-- Opening Marker --

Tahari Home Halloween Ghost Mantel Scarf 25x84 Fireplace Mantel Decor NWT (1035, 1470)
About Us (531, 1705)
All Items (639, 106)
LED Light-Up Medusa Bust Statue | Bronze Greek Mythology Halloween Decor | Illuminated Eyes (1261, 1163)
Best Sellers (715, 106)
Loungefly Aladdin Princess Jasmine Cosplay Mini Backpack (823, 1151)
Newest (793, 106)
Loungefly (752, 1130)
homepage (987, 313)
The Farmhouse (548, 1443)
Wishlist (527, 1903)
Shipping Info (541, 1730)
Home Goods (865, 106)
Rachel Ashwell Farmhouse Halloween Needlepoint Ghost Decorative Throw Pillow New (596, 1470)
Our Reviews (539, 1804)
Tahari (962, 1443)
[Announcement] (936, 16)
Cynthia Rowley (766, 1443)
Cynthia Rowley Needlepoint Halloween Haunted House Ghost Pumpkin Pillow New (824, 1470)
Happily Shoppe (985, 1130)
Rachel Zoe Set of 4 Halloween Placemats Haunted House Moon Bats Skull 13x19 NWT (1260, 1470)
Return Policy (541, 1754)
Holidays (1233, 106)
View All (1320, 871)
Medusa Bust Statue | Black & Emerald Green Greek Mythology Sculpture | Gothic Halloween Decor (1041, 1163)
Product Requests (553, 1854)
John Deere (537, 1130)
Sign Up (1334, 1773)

-- Closing Marker --
-- Opening Marker --

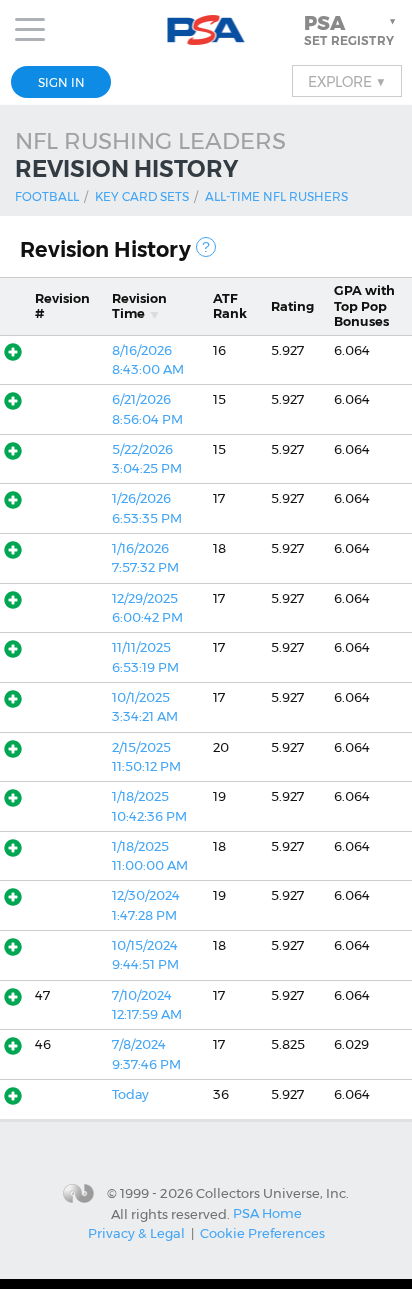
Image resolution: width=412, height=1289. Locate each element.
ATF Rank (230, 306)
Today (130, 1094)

-- Closing Marker --
-- Opening Marker --

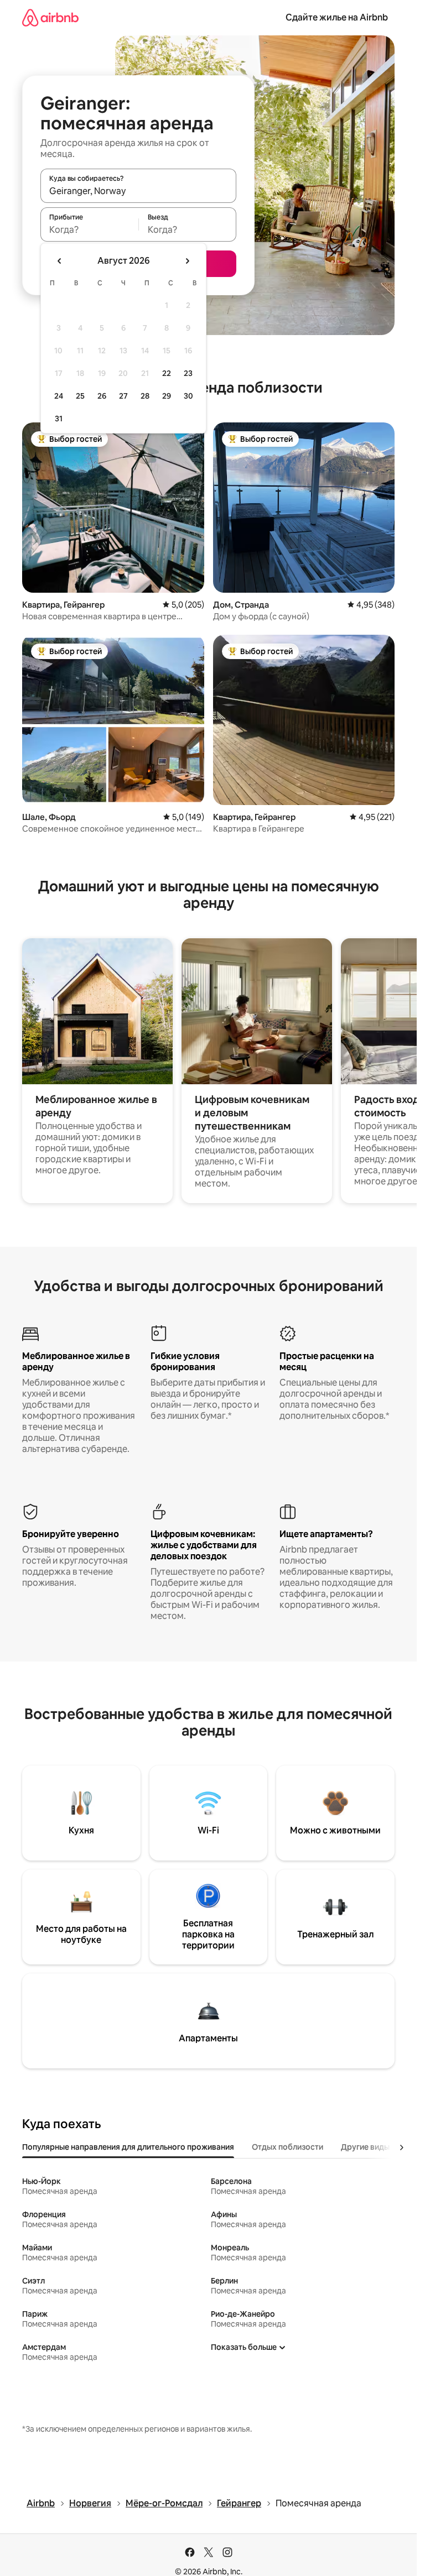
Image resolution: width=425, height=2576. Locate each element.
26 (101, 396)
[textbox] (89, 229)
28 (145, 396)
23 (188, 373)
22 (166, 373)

-- Closing Marker --

Only lines holding the word "height" are wanted here; copy each from the listing.

## ANSWER SECTION
Image resolution: width=412, height=1289. Locate each element.
Image resolution: width=425, height=2576. Locate each element.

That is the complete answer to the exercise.